Mais uma vez vos digo que a saúde moral e emocional dependem do equilíbrio. Assim como uma pessoa, fisicamente doente se acha desarmonizada, dependendo continuamente dos outros, assim também uma pessoa que esteja moral e emocionalmente doente necessita de médicos espirituais. É um estado não-natural o haver um mundo de pessoas não saudáveis que para seu bem estar dependem de médicos. O que é mais importante: produzir uma condição que capacite as pessoas a serem saudáveis, íntegras, bastando-se a si mesmas, ou que meramente tenham por missão cuidar das não saudáveis? Para mim, é muito mais importante o prevenir a falta de saúde, pois que então as pessoas podem viver uma vida natural, equilibrada, sã e harmoniosa. Talvez seja este um ideal irrealizável, porém um ideal facilmente realizável, torna-se em cinzas na boca. Um ideal que seja apenas um estímulo, não possui valor por si mesmo; porém, um ideal que seja belo, intrinsecamente reto e valioso em si mesmo, não é apenas um estímulo. A coisa essencial, portanto, é impedir os homens de se tornarem insanos, de dependerem psicologicamente dos outros, de médicos espirituais, e torna-los psicologicamente autossuficientes, confiantes em si próprios, constantemente apercebidos, afim de a si mesmos se ajustarem de contínuo, de se equilibrarem entre as formas externas, sejam as do vício, sejam as da virtude.

Para serdes saudáveis no presente, necessitais de continuamente encontrar o equilíbrio entre o futuro preenchimento do eu e o presente; e isto exige apercebimento, exige exame contínuo da espécie correta, não a introspecção que, por fim, destrói o ser.

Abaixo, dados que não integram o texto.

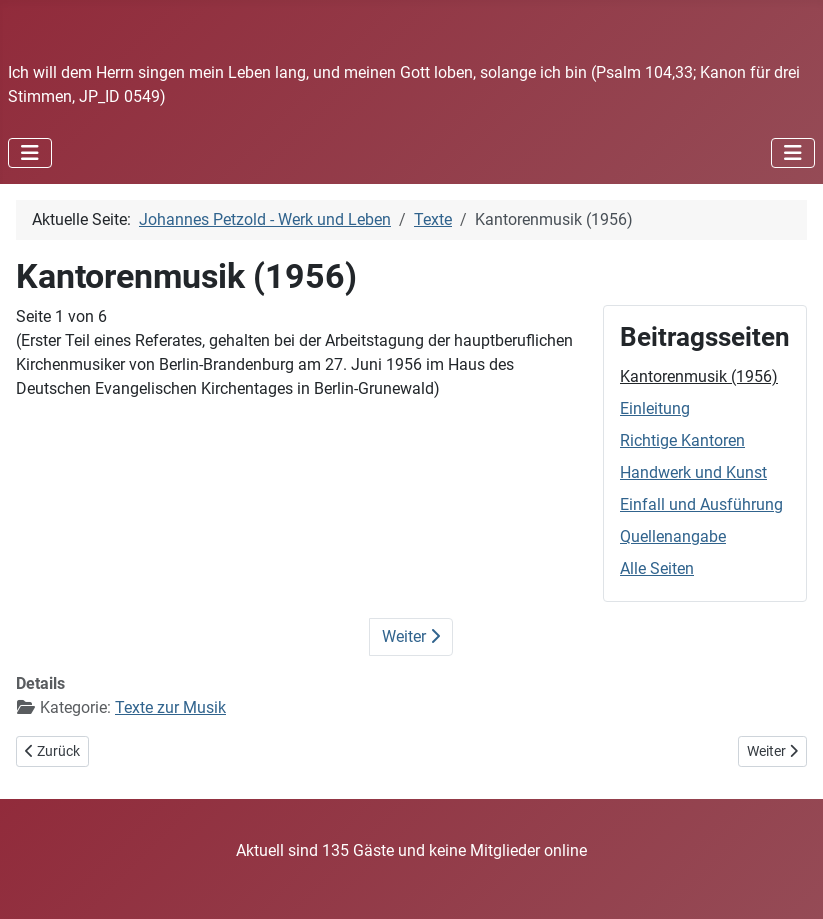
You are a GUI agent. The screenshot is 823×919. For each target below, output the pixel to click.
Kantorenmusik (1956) (699, 376)
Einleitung (655, 408)
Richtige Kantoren (682, 440)
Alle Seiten (657, 568)
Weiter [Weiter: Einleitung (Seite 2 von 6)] (411, 636)
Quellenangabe (673, 536)
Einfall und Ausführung (701, 504)
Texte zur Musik (170, 707)
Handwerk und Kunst (693, 472)
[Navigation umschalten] (30, 153)
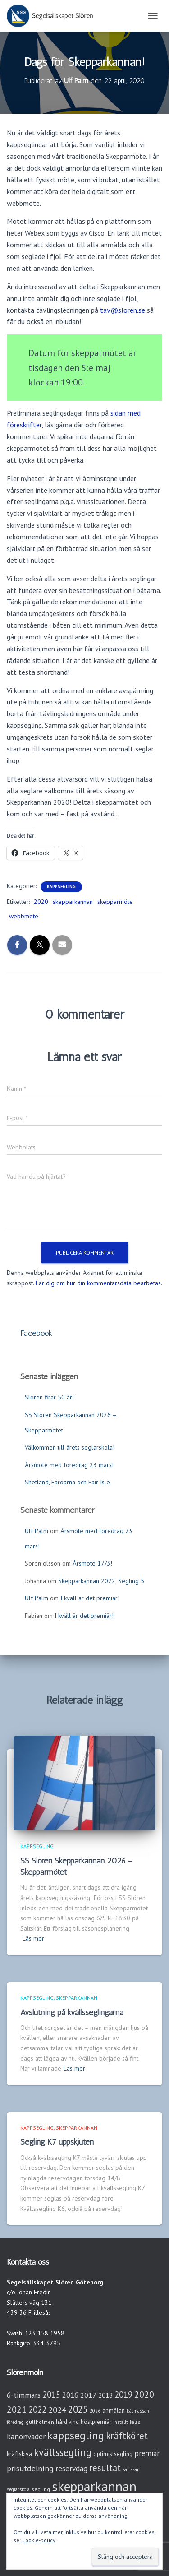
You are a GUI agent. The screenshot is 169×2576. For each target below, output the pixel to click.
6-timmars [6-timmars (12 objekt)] (24, 2395)
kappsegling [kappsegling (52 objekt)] (75, 2435)
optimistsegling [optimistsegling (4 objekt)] (112, 2454)
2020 (41, 902)
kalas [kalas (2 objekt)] (135, 2422)
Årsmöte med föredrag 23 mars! (69, 1465)
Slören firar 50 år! (49, 1397)
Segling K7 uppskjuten (57, 2142)
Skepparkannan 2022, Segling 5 (101, 1581)
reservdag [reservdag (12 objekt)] (71, 2468)
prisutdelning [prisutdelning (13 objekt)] (30, 2468)
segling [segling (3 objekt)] (41, 2489)
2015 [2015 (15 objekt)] (51, 2394)
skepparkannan (73, 902)
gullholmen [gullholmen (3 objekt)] (40, 2421)
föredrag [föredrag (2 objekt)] (15, 2422)
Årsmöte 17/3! (92, 1563)
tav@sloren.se (122, 310)
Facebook (36, 1333)
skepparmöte (115, 902)
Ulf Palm (36, 1531)
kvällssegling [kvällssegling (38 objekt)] (62, 2452)
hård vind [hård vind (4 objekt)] (67, 2422)
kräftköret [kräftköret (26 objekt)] (127, 2436)
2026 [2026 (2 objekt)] (95, 2411)
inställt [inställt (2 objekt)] (120, 2422)
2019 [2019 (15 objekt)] (123, 2394)
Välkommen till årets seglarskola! (69, 1447)
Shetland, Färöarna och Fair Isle (67, 1482)
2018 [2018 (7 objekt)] (105, 2395)
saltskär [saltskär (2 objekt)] (131, 2469)
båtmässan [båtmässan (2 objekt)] (138, 2411)
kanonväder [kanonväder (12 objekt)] (26, 2436)
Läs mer (33, 1938)
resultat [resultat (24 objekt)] (105, 2468)
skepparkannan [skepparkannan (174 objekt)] (94, 2486)
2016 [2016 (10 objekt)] (70, 2395)
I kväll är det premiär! (89, 1598)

Se examinardes o ser sem propósito definido em vista, sem riqueza de entendimento, somente estareis amesquinhando esse ser. Sem a compreensão do propósito da vida, tornai-vos meramente introspectivos e por essa maneira continuamente diminuis o ser e, por esse modo, viveis na morte. Se, porém, compreenderdes o propósito da vida, e à luz desse propósito examinardes o ser, enriquecê-lo-eis. Tornar-vos-eis um ser humano perfeito, consumado na finalidade da vida, o que para mim é coisa muito maior do que tornar-se um deus.

Um outro ponto que quisera trazer ao vosso conhecimento, é este: a vida não se acha laborando na produção de uma padronização; a vida não está criando imagens esculpidas. A Vida pretende ser inteiramente diferente de um para outro ser, na diversidade, é que deve ter lugar vosso preenchimento e não na produção de uma padronização. Contemplai o que está acontecendo no presente. Vós adorais os muitos no uno, adorais o conjunto da vida personificada em um ser. Isto é cultuar a um padrão, a uma imagem de escultura, e por essa maneira vos tornais de um só padrão, vos tornais uma imagem; esta imagem é uma limitação e daí advém a tristeza. Ao passo que, se adorardes o uno nos muitos, não vos tornareis em um padrão. Isto não é, em absoluto, ideia filosófica ou metafísica. O homem por ter medo de ser amável, afetuoso para com os muitos, proporciona todo o seu respeito, os seus cultos, suas preces ao uno — isto é, cria uma imagem. A vida, porém, não cria padrões, ela nada tem que ver com imagens. O adorar o uno nos muitos, exige constante apercebimento de pensar, constante apreensão do que é impessoal, constante ajuste do ponto de vista do indivíduo ao dos muitos, que é vida. Se criardes um padrão e meramente ajustardes o equilíbrio entre vós e esse padrão, não será isto verdadeiro ajuste e sim um intuito meramente pessoal. Ao passo que, se procederdes a um ajuste entre vós e o uno nos muitos, então já não estareis criando uma imagem nem um padrão, porém, ao contrário disso, ireis sendo modelados pela própria vida.